→ **TASK TO COMPLETE**
Count up the lines of the data below that contain the string "column", then give only the total.

→ **MATERIAL SUPPLIED**
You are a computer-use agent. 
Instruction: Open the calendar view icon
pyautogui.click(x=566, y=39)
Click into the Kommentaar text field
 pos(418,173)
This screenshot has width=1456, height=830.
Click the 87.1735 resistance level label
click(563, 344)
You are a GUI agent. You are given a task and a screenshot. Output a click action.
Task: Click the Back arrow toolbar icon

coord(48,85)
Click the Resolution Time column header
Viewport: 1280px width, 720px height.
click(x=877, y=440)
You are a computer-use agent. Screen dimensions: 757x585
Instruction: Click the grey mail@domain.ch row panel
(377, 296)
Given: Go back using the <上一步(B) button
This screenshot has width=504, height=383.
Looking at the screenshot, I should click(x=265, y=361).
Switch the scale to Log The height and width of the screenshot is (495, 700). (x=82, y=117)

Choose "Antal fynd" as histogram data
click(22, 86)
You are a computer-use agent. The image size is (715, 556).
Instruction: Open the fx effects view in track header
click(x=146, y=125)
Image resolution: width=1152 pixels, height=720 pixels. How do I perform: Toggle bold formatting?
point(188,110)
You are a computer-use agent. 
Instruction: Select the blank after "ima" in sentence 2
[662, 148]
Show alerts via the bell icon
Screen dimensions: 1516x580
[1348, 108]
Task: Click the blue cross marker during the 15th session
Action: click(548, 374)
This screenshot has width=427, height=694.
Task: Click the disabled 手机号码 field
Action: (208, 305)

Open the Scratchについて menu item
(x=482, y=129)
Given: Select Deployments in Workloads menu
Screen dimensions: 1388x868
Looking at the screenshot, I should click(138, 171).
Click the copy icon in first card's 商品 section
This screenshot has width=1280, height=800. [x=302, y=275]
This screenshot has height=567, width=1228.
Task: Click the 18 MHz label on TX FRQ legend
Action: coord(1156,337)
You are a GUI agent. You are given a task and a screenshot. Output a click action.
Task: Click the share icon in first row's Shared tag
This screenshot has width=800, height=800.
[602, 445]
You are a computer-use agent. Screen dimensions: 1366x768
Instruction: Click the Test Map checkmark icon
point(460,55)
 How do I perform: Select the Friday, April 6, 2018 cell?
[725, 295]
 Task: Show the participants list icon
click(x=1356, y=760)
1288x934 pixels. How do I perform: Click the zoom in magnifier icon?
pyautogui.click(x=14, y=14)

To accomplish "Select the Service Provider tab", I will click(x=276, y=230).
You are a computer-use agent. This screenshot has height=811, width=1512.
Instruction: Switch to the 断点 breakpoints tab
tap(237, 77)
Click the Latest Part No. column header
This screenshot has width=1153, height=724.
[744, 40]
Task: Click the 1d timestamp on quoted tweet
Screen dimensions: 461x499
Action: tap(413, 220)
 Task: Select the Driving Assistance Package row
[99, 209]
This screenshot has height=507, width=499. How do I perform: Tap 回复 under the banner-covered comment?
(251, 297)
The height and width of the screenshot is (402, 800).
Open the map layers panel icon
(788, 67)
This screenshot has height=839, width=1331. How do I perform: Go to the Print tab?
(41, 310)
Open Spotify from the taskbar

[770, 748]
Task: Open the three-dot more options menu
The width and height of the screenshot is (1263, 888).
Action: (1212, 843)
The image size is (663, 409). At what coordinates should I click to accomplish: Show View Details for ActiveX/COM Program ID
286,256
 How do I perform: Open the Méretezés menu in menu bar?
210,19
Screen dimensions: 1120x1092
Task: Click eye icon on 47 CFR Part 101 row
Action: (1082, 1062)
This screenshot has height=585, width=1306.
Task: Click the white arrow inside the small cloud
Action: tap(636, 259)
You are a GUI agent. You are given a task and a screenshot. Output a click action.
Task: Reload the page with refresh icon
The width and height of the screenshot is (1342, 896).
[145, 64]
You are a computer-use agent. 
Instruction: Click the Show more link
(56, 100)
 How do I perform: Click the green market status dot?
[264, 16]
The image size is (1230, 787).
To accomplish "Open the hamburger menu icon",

→ **RESULT**
2